The reason is simple: many modern CAN adapters include additional optimizations, such as:

• Stronger signal tolerance
• Better analog filtering
• Smarter error recovery

This explains why OpenArm teams tested many USB-CANFD adapters, but only a subset worked. Even with higher-tolerance CAN adapters, OpenArm's underlying physical-layer deficiencies can still cause dropped frames or error frames.

"Can communicate" does not mean "reliable and stable". In this case, communication relies on consuming available CAN bus reliability margins. The consequence is that the system cannot stably run in industrial scenarios or complex operating conditions, or it may occasionally exhibit inexplicable issues, such as the common arm abnormal jerking and action inconsistency reported by many users.
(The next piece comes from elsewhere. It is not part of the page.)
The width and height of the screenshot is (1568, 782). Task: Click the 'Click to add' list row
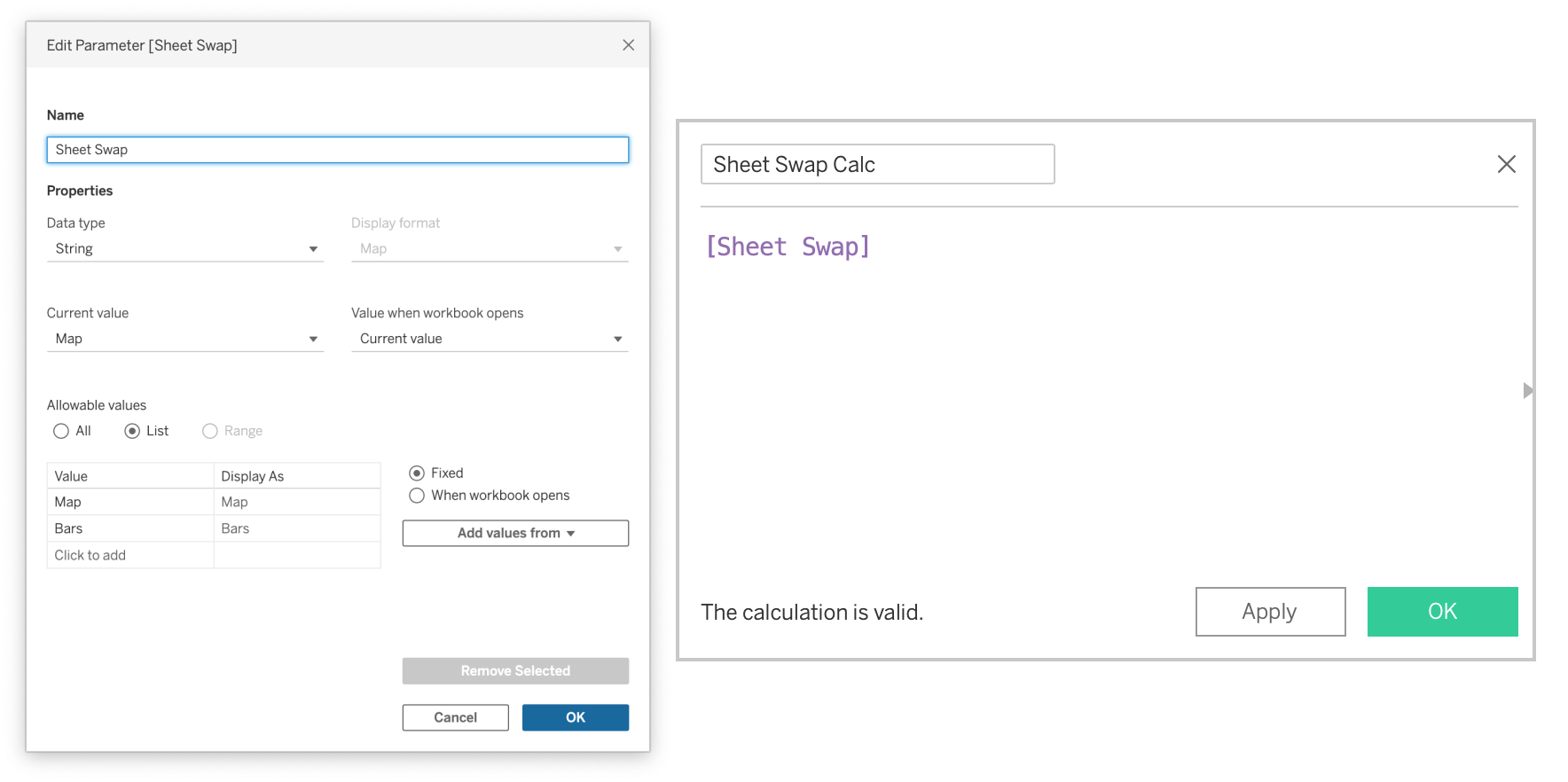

5. Actual Remediation Process

Based on the issues above, we performed a simple CAN bus physical-layer remediation. The process mainly includes three steps.

1. Optimize wiring

• Remove the original 60 cm dangling CAN stub directly
• Avoid long-distance parallel routing between CAN lines and the power lines

Part (2) is the original routing; part (1) is the optimized layout (removing the dangling branch and adding a ground connection).

2. Standardize termination resistors

Reconfirm the CAN bus termination resistor configuration:

• One 120 ohm termination resistor at each end of the bus
• No additional resistors in the middle nodes

• Remove the redundant termination resistor on the CAN adapter side (disable the adapter's internal software-controllable termination resistor, or remove the jumper cap on the DB9 adapter board)
• Add a 120 ohm termination resistor on the end motor (the J8 spare XT30 interface on the gripper/terminal motor)
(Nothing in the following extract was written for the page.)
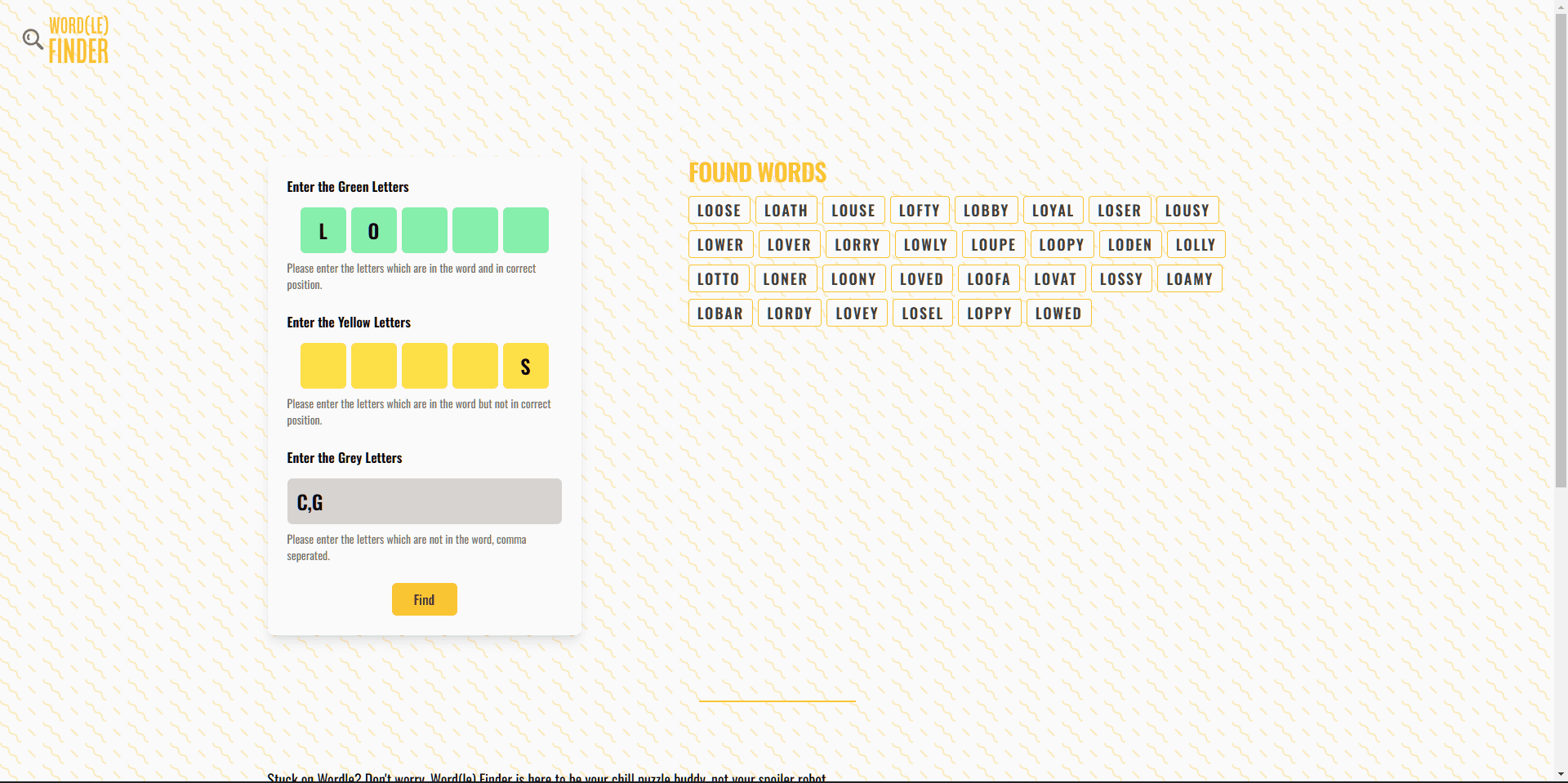Select the LOSSY word result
3. Add a common ground connection

As a reference, connect a ground wire from the power negative terminal of the CAN wiring terminal to the CAN_GND of the CAN adapter.
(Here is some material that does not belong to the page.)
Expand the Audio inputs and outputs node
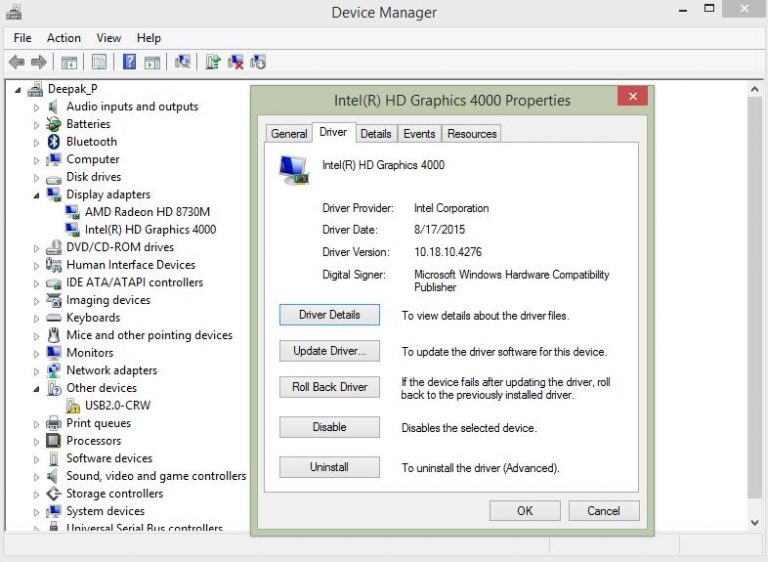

• Since the DM motor does not provide a dedicated CAN_GND design, such motors can only use the power ground as the CAN_GND

6. Test Results After Remediation

We remediated one of OpenArm's arms and performed a comparative test with the other arm.

The results are very clear. After remediation, the arm:

• Works properly even with classic CAN equipment, and no longer shows communication anomalies (improves overall system compatibility)
• Shows significant improvement in oscilloscope observations:
  • Signal reflections are reduced significantly
  • Ringing basically disappears
  • Edges become cleaner and more stable
• Bus errors disappear

Waveform before remediation:

Waveform after remediation（with KUNHONG KH-UCANFDX4）:

7. Conclusion

OpenArm, as an open-source project, is already very excellent by itself. Issues in communication-link engineering are also very common across many open-source hardware projects. Through a few simple engineering remediation steps, you can significantly improve system stability.

As practitioners, we should continuously contribute improvements and optimization efforts to open-source projects. We should not treat open-source materials as unchangeable originals or official artifacts; instead, we should help improve and iterate them so they become more complete and more valuable from an engineering perspective.

In a sense, the real value of open source is not only providing a system that can "run", but also improving it continuously through community iteration, making it more complete and more engineering-oriented.